During one of Aurel's last dinners here in New York, we were out having dinner with Kitty and João at the ultimate American restaurant chain, Friday's (which is a whole other story in itself) and the topic of Facebook came up. Kitty was telling us about when her and João where first dating, they weren't sure when to change their statuses to "In a relationship" and debating on when is the right time to do it. They, of course, asked us at what point did we finally announce our "everlasting love" on Facebook.

We looked at each other with a chuckle and broke it to them that we were in fact, not "friends" on Facebook. There was silence followed by a look of confusion on both Kitty and João's face. How are we not Facebook friends? Absurdity! How shady!

João who knows me better than he knows Aurel felt comfortable to jokingly ask me what I was hiding from my boyfriend. "Nothing," I told him, "I'm not hiding anything. I just don't think we need to add each other on Facebook if we talk every day." Aurelb who only uses Facebook to promote his blog has never been concerned about our Facebook non-status and jumped in and told them that it was never addressed it because it never mattered. "So you're both shady!" João said while taking a swig of his Corona. "Honey, they're an artsy couple, the don't care about that kind of stuff!" Kitty said to him, trying to justify our perceived stance against social media with our love of indie rock and street art. "Ok, I'm not artsy," I said while popping a waffle fry into my mouth, "Beyoncé's "Video Phone" is one of my favorite songs and you know that." I said trying to defend us and that we weren't elitists who were too good to add each other on Facebook. We were in a Friday's restaurant for crying out loud.

The thing is that I've been down this road before and ended up regretting it. I accepted Monsieur Flâneur's request (something I had initially resisted), a person that I thought I would be spending the rest of my life with and it ended up being a mess when we broke up. I remember avoiding Facebook like the Champs-Élysées in June because I was terrified that I was going to wake up one morning and see that he had changed his status to single, something that would have ripped my heart out at the time - especially before my first sip of coffee. To this day, I'm constantly reminded of my former life because I'm still friends with his brother, his cousins, his best friends from high school and his customers from his restaurant where our Facebook friendships are the pink elephant on our news feed.

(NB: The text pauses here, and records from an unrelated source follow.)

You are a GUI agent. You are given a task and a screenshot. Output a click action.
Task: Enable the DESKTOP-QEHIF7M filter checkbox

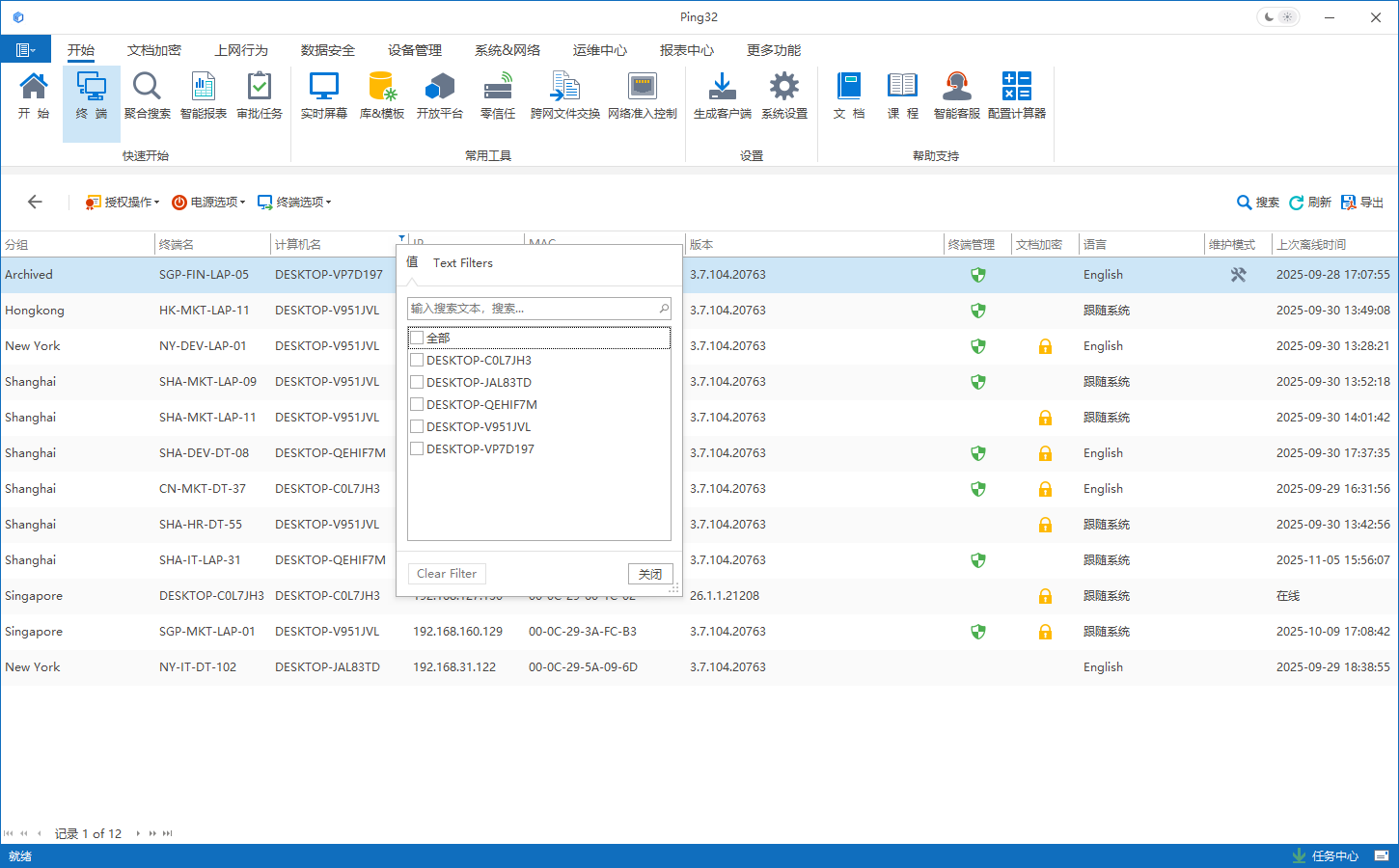(x=417, y=404)
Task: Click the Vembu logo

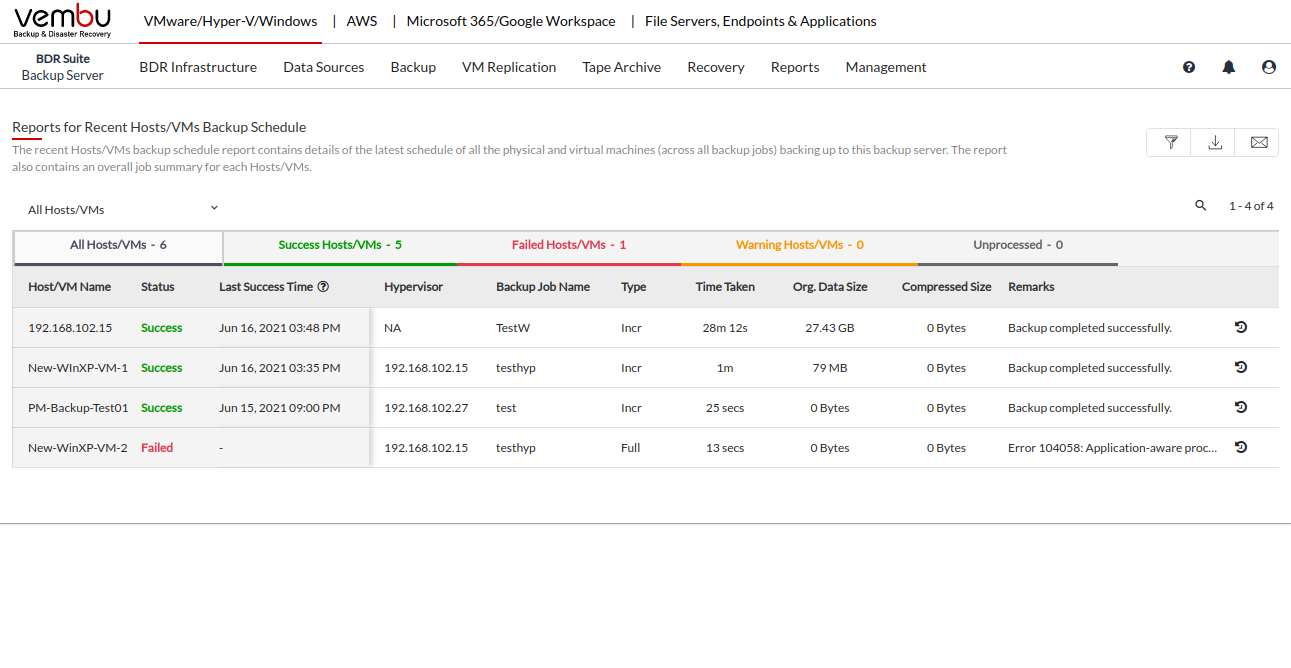Action: (62, 21)
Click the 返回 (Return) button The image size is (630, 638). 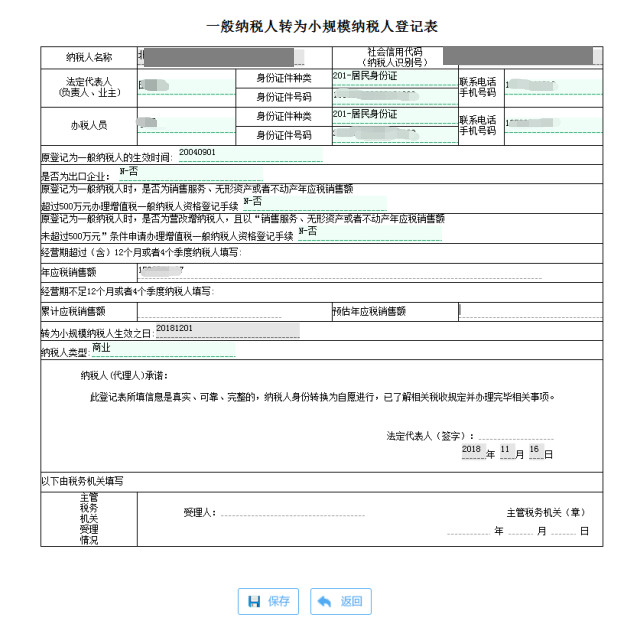coord(340,601)
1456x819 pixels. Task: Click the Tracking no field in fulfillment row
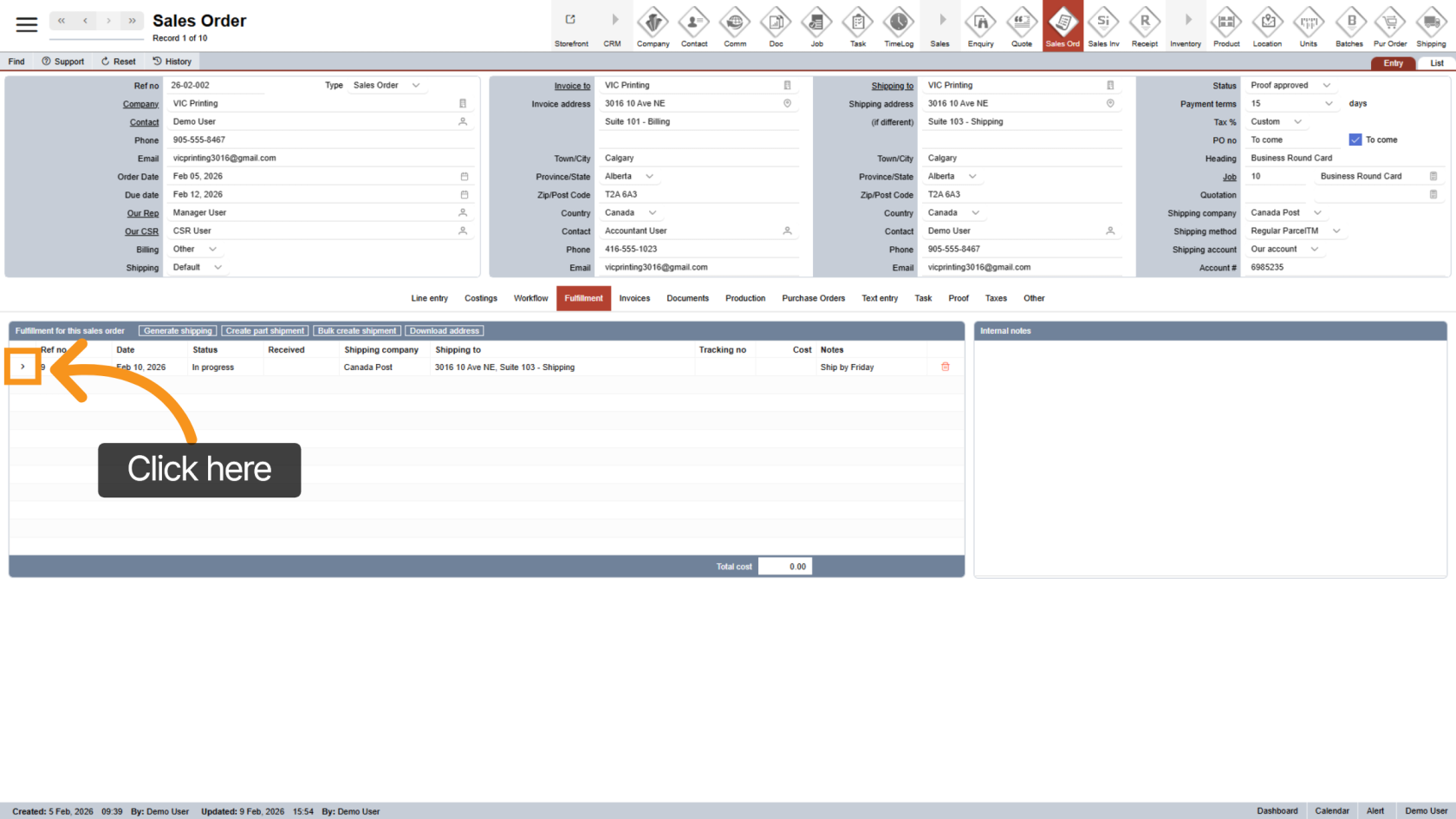pos(725,367)
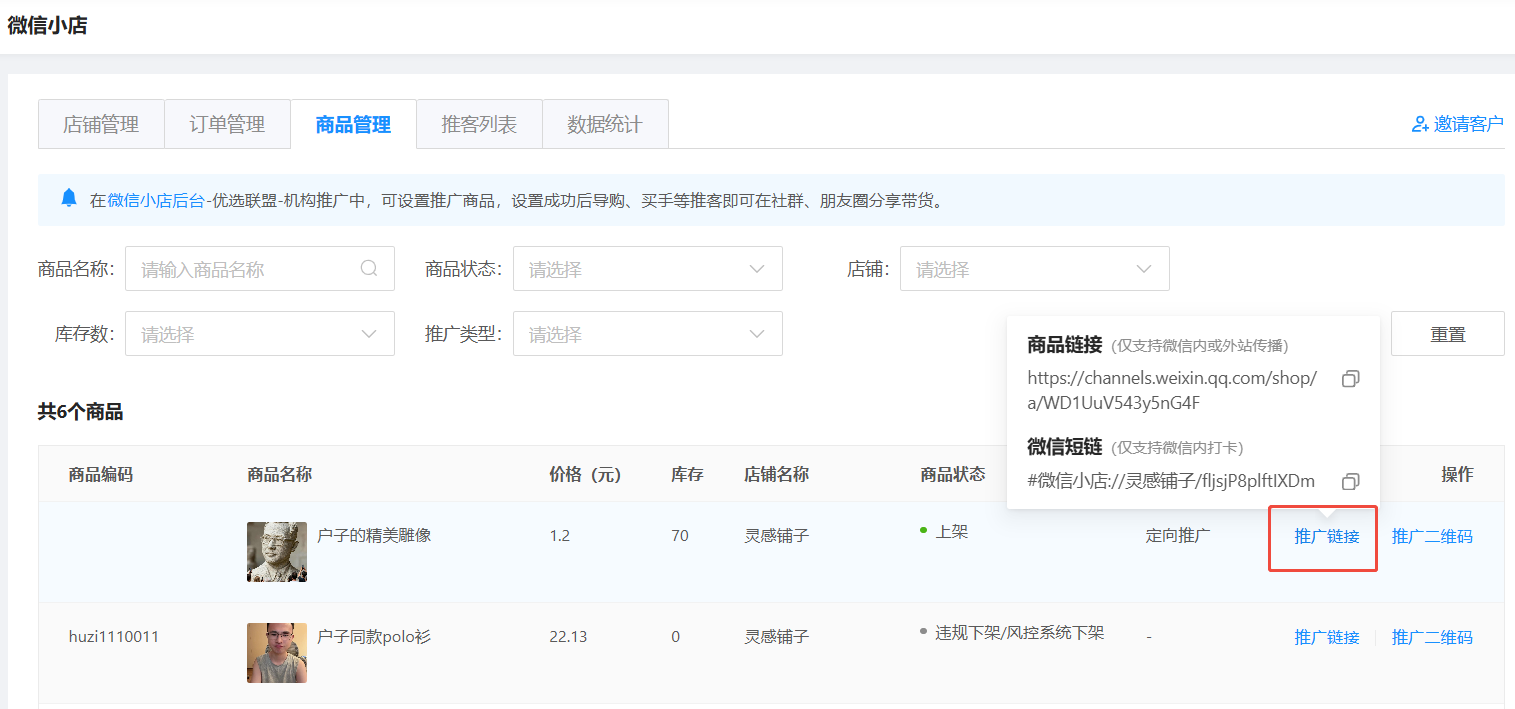Expand the 推广类型 dropdown

tap(647, 334)
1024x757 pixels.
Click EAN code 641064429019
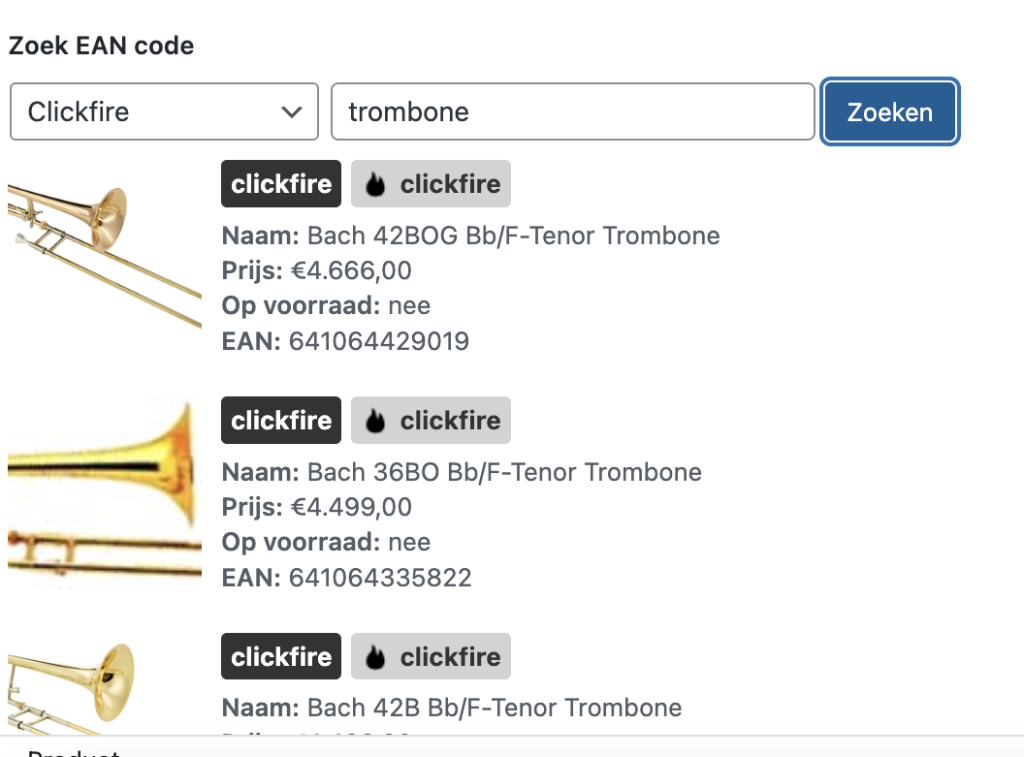379,342
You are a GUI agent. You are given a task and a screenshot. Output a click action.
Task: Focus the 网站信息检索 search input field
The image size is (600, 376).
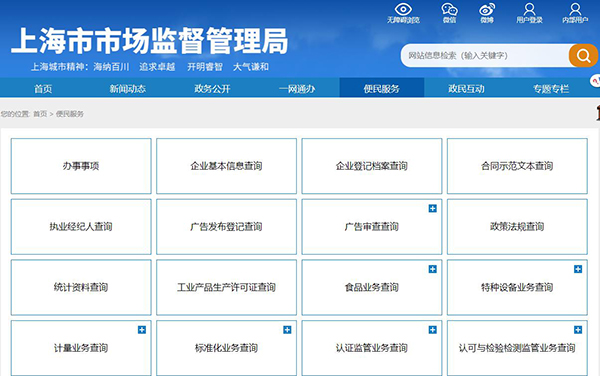tap(485, 55)
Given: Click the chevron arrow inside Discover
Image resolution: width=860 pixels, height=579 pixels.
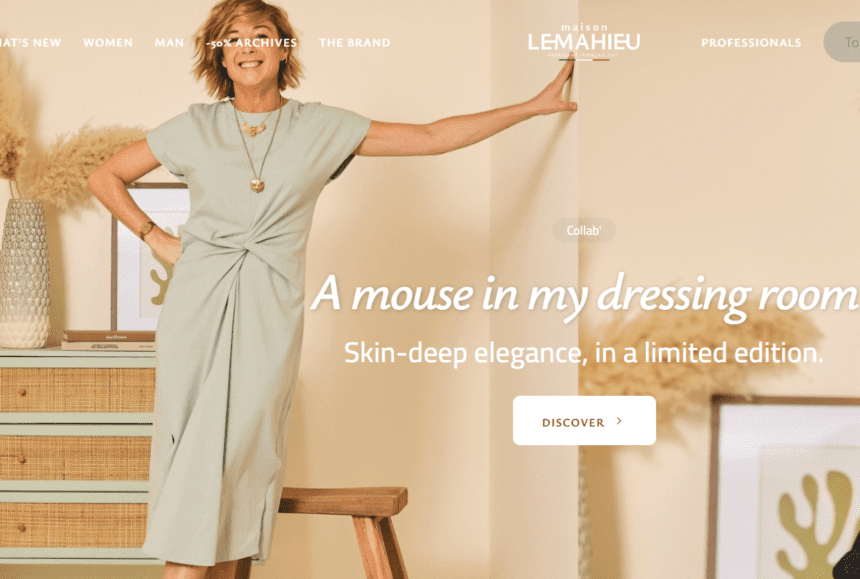Looking at the screenshot, I should 619,421.
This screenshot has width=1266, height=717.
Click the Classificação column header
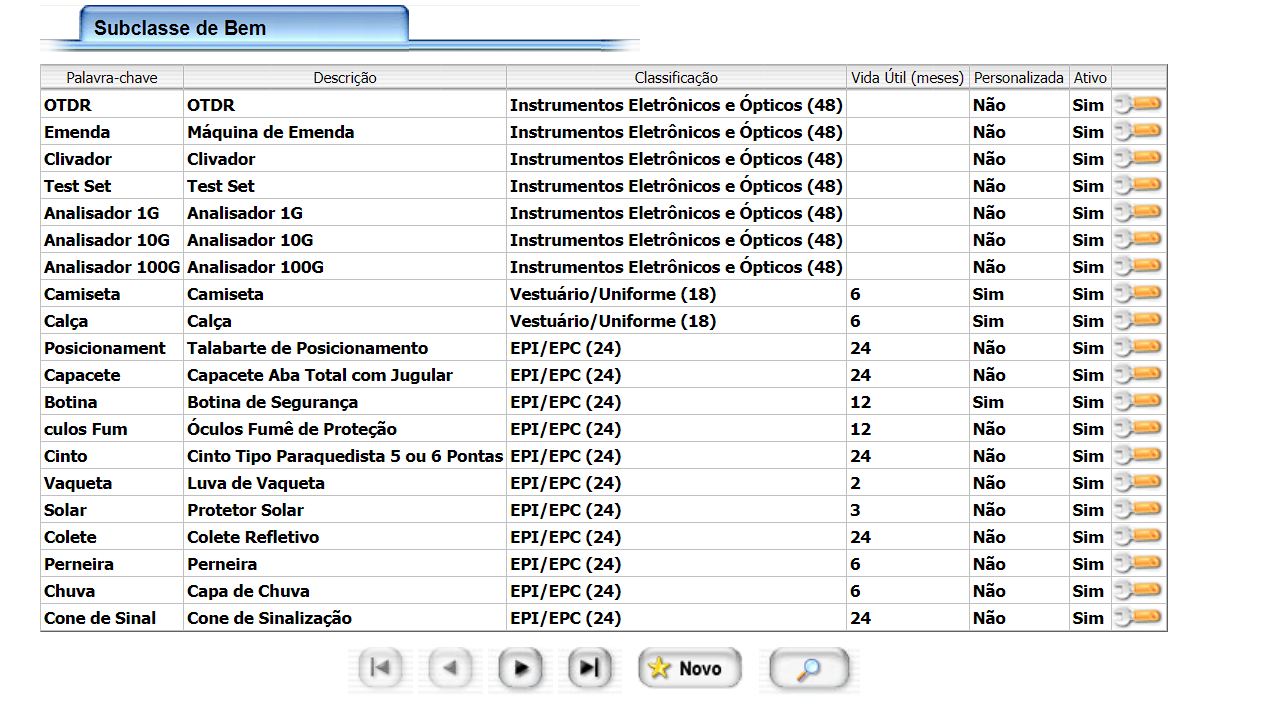pyautogui.click(x=676, y=77)
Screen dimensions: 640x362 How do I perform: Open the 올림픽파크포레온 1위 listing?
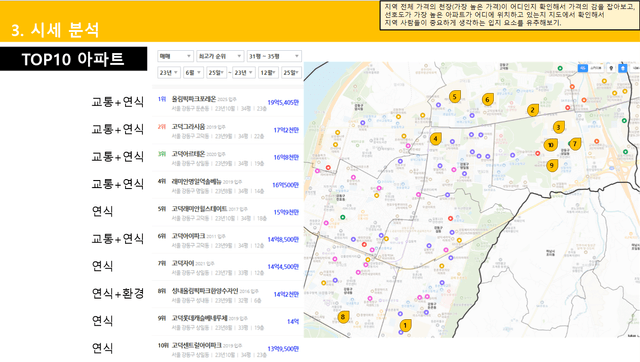[x=228, y=103]

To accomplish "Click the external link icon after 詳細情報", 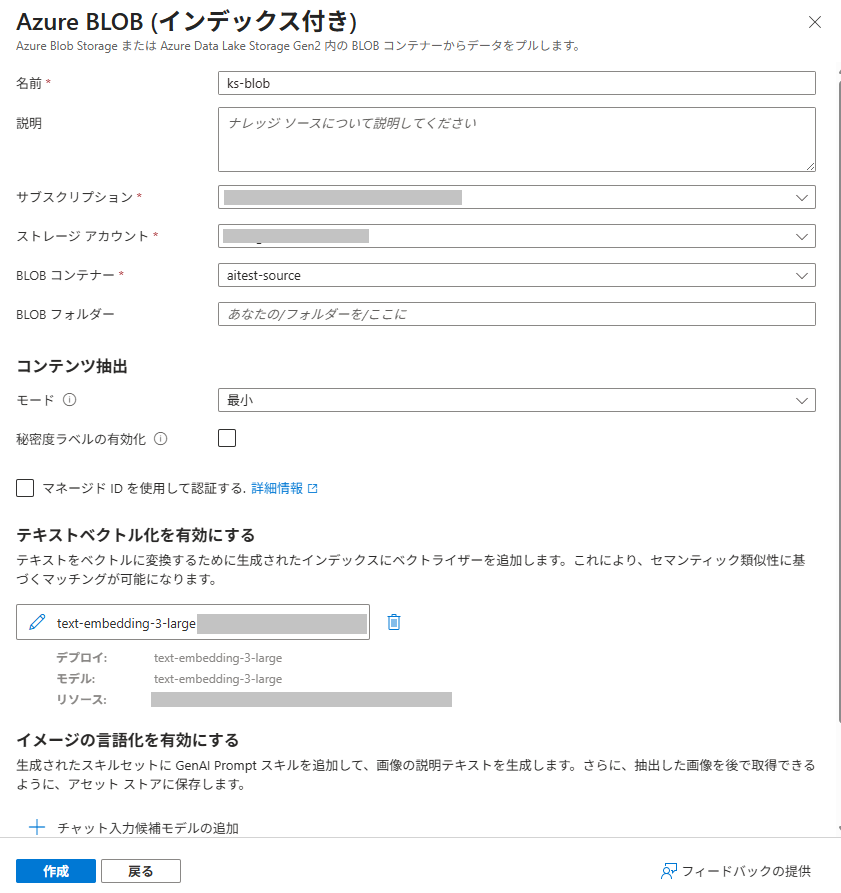I will coord(313,488).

I intend on keeping Facebook and Twitter at a distance with Aurelb for the time being. Should we take our relationship to the next level, we can revisit this, but for now, I'd like to keep this part of our lives a mystery.

What do you guys think? Does withholding your Facebook "friendship" with your partner communicate a lack of trust in your relationship and your future together as a couple?

24 comments:

  1. I'm with you - or I would be, if I had a boyfriend! Especially in the early stages - who wants to have to have that "in a relationship" debate or to meet up for a second date with someone and realise that facebook has inadvertently pre-empted your funny cake disaster story or be tempted to go through his photos and wonder which girls are his exes etc. etc.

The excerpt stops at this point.